CARNOUSTIE, SCOTLAND – Rory McIlroy has seen the photos – taken 11 years ago when his round face was topped by bouncy, curly brown hair as he captured low amateur honors at Carnoustie in his first Open Championship – and laughs.
“It’s good memories,” McIlroy said Wednesday. “When I looked in the mirror back then, I didn’t think (my hair) was as big as it was. Anyways, we live and we learn.”
His hair cut closer now and his face thinner than in 2007, McIlroy has returned to Carnoustie to answer a different set of questions. A four-time major champion, this is the fourth anniversary of his last major win when he captured the Claret Jug at Hoylake.
Should McIlroy never win another tournament, the 29-year-old already has put together a Hall of Fame career. The byproduct of McIlroy’s success is the heightened sense of expectation, particularly in the four major championships.
He won the Arnold Palmer Invitational in dashing fashion in April but faded with a chance to win the Masters two weeks later. At Carnoustie, McIlroy knows he has not finished outside the top five in his past three Open Championship starts (he missed 2015 due to an ankle injury).
McIlroy has run more cold than hot with the putter in recent months but reaching Carnoustie’s greens is more demanding than the putting surfaces themselves.
While some wonder if McIlroy’s career has peaked – he won his four majors in a four-year span – there’s a case to be made that he’s still in the first half of his prime playing days.
“I’ve always said that my performances in the majors at that point, that wasn’t the norm. That wasn’t my normal level. That was above my normal level. Then you sort of go back down, and then you build yourself back up again. But everything finds its balance.
“Even the 14 that Tiger won, that was him at the peak of his powers, and that was him at his 100 percent best. We’re not all going to be like that every single time. There’s going to be times where you do struggle with this and with that. As long as there’s points during the year where you can maybe get yourself to that level, then that’s great.”
When McIlroy was at Carnoustie in 2007, he found himself outside the ropes watching Pádraig Harrington and Sergio García dueling for the Claret Jug. McIlroy was a García fan growing up but he felt the tug of Irish pride watching Harrington win in Scotland.

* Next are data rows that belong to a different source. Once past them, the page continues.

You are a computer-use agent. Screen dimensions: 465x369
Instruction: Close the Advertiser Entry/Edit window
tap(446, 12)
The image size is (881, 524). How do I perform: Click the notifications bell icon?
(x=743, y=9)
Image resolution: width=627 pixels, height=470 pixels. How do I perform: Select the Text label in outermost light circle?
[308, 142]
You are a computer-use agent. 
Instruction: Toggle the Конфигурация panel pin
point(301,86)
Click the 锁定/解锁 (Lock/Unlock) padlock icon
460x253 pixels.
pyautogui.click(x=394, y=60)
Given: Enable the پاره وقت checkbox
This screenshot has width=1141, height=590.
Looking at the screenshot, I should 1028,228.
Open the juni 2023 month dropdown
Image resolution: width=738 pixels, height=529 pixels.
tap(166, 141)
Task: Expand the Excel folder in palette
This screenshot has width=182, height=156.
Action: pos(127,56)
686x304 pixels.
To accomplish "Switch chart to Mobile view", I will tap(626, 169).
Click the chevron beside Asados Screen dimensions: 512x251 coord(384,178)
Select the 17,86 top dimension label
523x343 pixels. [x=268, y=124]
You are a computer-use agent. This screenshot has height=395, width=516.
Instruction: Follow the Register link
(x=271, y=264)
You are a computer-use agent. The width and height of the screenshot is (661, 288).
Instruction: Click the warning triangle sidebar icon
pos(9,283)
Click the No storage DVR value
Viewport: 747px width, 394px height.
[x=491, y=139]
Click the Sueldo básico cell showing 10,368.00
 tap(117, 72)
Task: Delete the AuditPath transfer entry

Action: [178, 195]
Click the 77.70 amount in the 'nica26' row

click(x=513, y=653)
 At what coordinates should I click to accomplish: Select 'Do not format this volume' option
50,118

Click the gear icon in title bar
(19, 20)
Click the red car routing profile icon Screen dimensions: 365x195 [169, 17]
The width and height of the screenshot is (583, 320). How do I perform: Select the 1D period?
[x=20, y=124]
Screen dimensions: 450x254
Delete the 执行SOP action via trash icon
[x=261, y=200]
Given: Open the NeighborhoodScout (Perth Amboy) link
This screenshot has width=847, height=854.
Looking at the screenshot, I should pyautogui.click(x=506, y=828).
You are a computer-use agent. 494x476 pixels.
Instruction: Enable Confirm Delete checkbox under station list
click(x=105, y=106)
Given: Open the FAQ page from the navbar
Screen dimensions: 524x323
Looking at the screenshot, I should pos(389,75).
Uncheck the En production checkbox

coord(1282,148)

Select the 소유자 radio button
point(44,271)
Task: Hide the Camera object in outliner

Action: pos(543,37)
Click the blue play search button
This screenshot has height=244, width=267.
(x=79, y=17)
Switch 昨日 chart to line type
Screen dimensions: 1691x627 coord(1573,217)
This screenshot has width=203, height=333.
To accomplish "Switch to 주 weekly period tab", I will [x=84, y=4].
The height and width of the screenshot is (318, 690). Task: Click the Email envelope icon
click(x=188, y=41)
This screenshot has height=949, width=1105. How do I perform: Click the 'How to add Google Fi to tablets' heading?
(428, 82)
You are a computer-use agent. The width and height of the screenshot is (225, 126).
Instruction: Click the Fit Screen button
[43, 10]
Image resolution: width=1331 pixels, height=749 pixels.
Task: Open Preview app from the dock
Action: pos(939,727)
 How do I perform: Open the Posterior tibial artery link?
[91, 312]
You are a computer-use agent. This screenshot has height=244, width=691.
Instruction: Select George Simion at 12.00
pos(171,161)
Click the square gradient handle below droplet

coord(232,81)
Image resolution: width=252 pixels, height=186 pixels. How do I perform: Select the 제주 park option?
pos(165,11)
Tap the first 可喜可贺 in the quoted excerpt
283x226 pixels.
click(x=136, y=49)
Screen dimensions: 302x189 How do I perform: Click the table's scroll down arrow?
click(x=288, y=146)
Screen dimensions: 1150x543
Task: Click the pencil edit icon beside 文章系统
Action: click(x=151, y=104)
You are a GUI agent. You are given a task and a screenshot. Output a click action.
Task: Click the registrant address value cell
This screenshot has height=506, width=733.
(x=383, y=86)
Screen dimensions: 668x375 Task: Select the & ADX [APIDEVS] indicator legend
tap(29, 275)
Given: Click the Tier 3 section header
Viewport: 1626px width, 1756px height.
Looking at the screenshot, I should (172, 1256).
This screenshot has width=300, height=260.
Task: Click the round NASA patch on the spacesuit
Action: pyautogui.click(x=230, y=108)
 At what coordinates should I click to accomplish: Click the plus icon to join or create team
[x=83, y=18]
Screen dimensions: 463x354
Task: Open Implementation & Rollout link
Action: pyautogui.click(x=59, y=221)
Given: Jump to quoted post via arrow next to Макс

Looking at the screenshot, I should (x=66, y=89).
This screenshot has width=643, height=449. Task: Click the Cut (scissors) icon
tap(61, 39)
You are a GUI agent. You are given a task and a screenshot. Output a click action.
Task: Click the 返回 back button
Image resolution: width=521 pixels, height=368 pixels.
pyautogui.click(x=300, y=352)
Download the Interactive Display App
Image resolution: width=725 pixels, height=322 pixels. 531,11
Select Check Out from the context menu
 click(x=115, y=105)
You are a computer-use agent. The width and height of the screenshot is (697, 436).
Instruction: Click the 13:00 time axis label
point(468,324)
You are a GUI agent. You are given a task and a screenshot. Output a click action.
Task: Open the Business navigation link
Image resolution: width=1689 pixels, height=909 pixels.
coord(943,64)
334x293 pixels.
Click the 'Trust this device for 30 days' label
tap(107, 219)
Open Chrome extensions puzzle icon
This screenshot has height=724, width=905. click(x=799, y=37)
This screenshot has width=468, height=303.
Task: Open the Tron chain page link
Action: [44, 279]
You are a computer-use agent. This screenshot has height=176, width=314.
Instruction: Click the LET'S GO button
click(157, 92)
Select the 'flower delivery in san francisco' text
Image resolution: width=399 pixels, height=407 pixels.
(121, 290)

It would be two years before McIlroy had his breakthrough victory at the Dubai Desert Classic and three years before the first of his 14 PGA Tour victories.
Seeing the photos from 11 years ago, McIlroy wants to bring back some of what he had in the past.
“I’ve alluded to the fact that I think sometimes I need to get back to that attitude where I play carefree and just happy to be here,” McIlroy said.
“It was my first Open Championship. I was just trying to soak everything in, and I was just so grateful to be here. If you’re happy in what you’re doing and you’re just happy to be here, I feel like a golf tournament is … it’s where I feel the most comfortable. It’s where I feel like I can 100 percent be myself and express myself.
“I think sometimes with the pressure that’s maybe put on the top guys to perform at such a high level every week, that starts to weigh on you a little bit. I look back at those pictures, and the more I can be like that kid, the better.”